Carlo Acutis, il quindicenne milanese morto il 12 ottobre 2006 a causa di una leucemia fulminante, è stato nominato santo quest’oggi da Papa Leone XIV.
Si tratta del il primo santo «millennial», il primo ad avere avuto le due vite che oggi coesistono per quasi tutti noi: quella reale e quella virtuale. Il primo della storia a crearsi un profilo social, su Facebook, e a usarlo per evangelizzare, precursore dei numerosi, ormai, «missionari digitali». Con lui anche il web ora ha il suo patrono.
Carlo Acutis è stato proclamato santo, il 15enne sarà patrono di Internet
Carlo morì nel 2006, a seguito di una leucemia mieloide acuta. Stamattina alle 10, in piazza San Pietro, la messa di canonizzazione che ha visto Carlo santo, insieme a Pier Giorgio Frassati, 24 anni, studente torinese. Li accomunano l’origine in famiglie benestanti e l’immenso amore per l’eucarestia e l’impegno per il prossimo. Alla celebrazioni hanno presenziato centinaia di migliaia di fedeli, tra cui tantissimi giovani. E delegazioni delle scuole che ha frequentato: l’istituto delle Marcelline di piazza Tommaseo e il Leone XIII. Ma l’emozione più forte la vivranno i genitori di Carlo: Antonia Salzano e Andrea Acutis, e i suoi fratellini, i gemelli Michele e Francesca, nati nel 2010.
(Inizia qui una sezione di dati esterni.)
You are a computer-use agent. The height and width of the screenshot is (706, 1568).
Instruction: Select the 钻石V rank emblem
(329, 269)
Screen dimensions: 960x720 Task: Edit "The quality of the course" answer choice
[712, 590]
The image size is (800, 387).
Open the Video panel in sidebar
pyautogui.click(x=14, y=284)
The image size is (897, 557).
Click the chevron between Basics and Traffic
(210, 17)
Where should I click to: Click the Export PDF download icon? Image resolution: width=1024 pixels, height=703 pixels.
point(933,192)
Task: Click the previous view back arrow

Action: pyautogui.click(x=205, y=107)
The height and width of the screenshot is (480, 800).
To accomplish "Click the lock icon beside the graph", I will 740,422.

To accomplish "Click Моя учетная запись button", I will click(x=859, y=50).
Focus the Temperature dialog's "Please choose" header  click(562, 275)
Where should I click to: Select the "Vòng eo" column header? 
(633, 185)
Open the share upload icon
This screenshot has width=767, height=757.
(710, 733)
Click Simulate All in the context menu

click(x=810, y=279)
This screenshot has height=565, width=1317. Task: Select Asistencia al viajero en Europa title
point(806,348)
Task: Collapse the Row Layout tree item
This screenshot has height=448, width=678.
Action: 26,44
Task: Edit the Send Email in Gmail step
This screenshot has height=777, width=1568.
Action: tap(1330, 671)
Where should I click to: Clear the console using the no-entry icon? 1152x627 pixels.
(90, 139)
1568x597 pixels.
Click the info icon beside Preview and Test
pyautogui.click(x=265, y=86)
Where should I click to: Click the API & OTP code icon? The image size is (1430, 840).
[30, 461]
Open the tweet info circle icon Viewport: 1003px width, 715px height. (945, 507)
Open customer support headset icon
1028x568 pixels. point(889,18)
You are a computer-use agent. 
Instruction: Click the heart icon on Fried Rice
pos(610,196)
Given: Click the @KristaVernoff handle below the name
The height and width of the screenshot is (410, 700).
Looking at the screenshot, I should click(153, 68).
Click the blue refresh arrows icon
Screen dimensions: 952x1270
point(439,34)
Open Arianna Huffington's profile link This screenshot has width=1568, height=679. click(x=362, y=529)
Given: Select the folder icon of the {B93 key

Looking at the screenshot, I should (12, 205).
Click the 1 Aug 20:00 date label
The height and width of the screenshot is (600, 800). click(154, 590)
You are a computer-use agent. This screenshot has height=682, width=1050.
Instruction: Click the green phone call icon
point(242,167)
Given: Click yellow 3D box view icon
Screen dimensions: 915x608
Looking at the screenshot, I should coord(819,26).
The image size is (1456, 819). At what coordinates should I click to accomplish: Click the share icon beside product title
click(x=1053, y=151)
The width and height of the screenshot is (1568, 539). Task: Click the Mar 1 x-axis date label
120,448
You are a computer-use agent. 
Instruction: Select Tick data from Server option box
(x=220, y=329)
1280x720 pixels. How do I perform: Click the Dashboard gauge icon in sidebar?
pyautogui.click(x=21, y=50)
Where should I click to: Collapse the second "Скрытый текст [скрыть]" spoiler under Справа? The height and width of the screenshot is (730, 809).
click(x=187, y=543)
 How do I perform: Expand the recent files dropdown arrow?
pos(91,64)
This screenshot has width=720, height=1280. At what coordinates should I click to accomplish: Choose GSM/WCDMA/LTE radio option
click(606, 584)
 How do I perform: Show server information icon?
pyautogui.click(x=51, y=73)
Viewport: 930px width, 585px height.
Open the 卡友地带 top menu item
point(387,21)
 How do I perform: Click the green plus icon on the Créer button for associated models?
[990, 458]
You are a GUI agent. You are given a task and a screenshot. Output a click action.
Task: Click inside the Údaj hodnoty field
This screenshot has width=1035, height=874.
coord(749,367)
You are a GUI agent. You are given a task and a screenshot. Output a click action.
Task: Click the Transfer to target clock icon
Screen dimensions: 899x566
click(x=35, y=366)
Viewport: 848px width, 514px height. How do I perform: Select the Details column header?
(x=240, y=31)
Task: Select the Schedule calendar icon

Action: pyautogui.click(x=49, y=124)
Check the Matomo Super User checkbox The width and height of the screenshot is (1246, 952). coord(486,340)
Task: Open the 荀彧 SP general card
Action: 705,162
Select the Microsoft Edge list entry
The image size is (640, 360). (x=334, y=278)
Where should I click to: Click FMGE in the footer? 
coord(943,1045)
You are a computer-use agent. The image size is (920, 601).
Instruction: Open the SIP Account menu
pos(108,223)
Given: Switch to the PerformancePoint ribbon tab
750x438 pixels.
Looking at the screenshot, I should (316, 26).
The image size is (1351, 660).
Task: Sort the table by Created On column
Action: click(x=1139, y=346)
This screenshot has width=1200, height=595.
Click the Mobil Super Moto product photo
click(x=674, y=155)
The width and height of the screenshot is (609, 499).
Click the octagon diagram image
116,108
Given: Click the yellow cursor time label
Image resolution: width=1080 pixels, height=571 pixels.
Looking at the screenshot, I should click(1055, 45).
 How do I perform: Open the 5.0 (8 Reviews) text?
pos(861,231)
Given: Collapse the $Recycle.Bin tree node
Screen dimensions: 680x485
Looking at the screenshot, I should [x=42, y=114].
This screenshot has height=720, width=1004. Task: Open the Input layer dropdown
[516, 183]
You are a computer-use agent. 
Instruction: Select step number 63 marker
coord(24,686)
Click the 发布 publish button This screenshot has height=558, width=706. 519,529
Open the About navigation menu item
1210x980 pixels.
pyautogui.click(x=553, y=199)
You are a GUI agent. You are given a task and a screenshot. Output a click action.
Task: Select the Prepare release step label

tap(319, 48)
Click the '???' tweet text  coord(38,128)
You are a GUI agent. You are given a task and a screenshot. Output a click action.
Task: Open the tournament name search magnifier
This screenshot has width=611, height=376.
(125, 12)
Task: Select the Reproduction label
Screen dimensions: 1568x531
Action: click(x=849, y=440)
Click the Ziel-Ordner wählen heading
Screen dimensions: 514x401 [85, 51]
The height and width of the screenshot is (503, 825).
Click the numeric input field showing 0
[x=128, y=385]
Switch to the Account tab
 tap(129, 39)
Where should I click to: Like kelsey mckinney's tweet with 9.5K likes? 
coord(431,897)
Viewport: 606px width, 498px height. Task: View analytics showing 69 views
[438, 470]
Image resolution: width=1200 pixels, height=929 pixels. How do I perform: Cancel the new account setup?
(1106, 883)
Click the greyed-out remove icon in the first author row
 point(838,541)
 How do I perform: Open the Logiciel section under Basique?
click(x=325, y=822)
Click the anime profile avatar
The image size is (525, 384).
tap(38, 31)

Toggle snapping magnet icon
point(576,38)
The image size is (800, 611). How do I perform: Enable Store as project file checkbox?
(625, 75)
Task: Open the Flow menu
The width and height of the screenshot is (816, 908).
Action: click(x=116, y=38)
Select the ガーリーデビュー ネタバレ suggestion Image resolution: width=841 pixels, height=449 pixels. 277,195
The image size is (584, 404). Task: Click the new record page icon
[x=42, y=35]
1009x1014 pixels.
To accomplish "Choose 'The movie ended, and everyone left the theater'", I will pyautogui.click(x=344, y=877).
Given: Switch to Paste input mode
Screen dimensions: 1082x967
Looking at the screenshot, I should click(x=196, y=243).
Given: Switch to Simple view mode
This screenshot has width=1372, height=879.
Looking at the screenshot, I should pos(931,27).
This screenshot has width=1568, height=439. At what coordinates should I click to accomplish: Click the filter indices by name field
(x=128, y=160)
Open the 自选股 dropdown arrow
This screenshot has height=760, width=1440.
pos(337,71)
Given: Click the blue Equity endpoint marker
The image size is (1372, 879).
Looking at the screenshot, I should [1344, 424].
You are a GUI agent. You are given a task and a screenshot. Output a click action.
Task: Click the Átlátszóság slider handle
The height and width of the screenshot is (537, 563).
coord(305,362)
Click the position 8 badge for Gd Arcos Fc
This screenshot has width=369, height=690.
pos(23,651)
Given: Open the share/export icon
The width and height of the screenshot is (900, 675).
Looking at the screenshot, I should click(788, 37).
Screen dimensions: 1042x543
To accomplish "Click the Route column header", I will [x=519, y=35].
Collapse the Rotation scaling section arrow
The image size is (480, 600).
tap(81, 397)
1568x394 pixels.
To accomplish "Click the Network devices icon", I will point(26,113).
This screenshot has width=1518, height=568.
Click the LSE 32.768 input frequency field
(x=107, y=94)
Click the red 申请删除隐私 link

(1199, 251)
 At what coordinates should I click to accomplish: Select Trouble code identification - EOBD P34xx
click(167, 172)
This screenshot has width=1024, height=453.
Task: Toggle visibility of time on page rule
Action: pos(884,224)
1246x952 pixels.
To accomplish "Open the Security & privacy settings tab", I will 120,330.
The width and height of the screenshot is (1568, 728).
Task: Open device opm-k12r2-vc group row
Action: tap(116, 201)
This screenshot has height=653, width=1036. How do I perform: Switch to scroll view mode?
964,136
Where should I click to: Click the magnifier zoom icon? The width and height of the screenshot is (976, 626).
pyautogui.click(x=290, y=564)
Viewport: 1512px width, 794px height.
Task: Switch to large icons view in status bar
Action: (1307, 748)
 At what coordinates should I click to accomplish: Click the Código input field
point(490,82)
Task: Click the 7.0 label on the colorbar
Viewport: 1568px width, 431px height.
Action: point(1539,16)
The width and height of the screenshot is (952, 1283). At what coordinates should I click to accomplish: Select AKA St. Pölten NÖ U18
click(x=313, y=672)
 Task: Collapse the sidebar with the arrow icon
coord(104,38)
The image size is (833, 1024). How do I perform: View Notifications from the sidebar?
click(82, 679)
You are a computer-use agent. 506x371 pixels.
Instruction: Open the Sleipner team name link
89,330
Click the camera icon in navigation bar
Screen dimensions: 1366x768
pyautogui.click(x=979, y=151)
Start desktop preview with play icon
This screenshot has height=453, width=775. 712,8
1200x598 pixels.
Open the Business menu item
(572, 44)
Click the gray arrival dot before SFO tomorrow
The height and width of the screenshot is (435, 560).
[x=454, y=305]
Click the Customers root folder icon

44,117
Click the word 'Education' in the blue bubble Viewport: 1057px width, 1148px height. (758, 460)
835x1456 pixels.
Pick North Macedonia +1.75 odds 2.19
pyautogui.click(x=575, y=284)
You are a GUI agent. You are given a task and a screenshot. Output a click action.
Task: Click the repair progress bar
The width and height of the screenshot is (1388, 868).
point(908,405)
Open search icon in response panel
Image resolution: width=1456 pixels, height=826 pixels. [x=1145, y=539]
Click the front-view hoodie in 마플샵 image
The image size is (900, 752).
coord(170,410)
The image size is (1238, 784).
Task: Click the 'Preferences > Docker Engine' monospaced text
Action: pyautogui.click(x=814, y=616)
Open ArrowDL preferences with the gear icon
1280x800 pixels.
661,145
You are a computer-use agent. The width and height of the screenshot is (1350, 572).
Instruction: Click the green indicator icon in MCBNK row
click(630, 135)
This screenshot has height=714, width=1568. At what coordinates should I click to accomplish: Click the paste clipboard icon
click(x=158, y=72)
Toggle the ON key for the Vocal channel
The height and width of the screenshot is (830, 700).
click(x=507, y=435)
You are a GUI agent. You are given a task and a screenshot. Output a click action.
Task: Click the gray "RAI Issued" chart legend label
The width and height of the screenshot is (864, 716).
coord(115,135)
Carlo nacque a Londra nel 1991. Andrea, presidente di Vittoria Assicurazioni, e Antonia si erano si erano trasferiti nella City per lavoro, ma dopo poco tornarono a vivere a Milano. Dopo la materna al San Carlo e poi le primarie e le medie all’istituto Tommaseo delle Suore Marcelline, si iscrisse al liceo classico Leone XIII. Non era uno studente modello, anzi. «Difficilmente incasellabile», ricorda la sua maestra Valentina Quadrio. Educatissimo e con uno sguardo sempre ai compagni più fragili, alternava voti alti in ciò che gli interessava (soprattutto l’informatica, che studiava da solo su testi universitari) a note perché non faceva i compiti. E si giustificava: «Avevo di meglio da fare». Ovvero usare i soldi della paghetta per acquistare cibo e sacchi a pelo da donare ai senzatetto. Fare il volontario nella mensa dei Cappuccini o aiutare al doposcuola.
I suoi genitori non erano religiosi, né praticanti. Invece lui andava a messa ogni giorno, si confessava. Ricevette la Comunione in anticipo, rispetto all’età consueta, grazie a uno speciale permesso del direttore spirituale, don Ilio Carrai, che di lui diceva: «Non era un credente militante, che faceva proselitismo». Per lui parlava la sua vita. Una vita da adolescente che, accanto ai videogiochi, alla musica col sassofono, allo sport, includeva la fede, la preghiera e l’amore per il prossimo: «Ciò che veramente ci renderà belli agli occhi di Dio sarà solo il modo in cui lo avremo amato e come avremo amato i nostri fratelli», si legge in uno dei suoi scritti. E infatti ciò che Carlo faceva era sconosciuto ad amici e familiari: emerse tutto dopo la sua morte, avvenuta a soli tre giorni dalla diagnosi.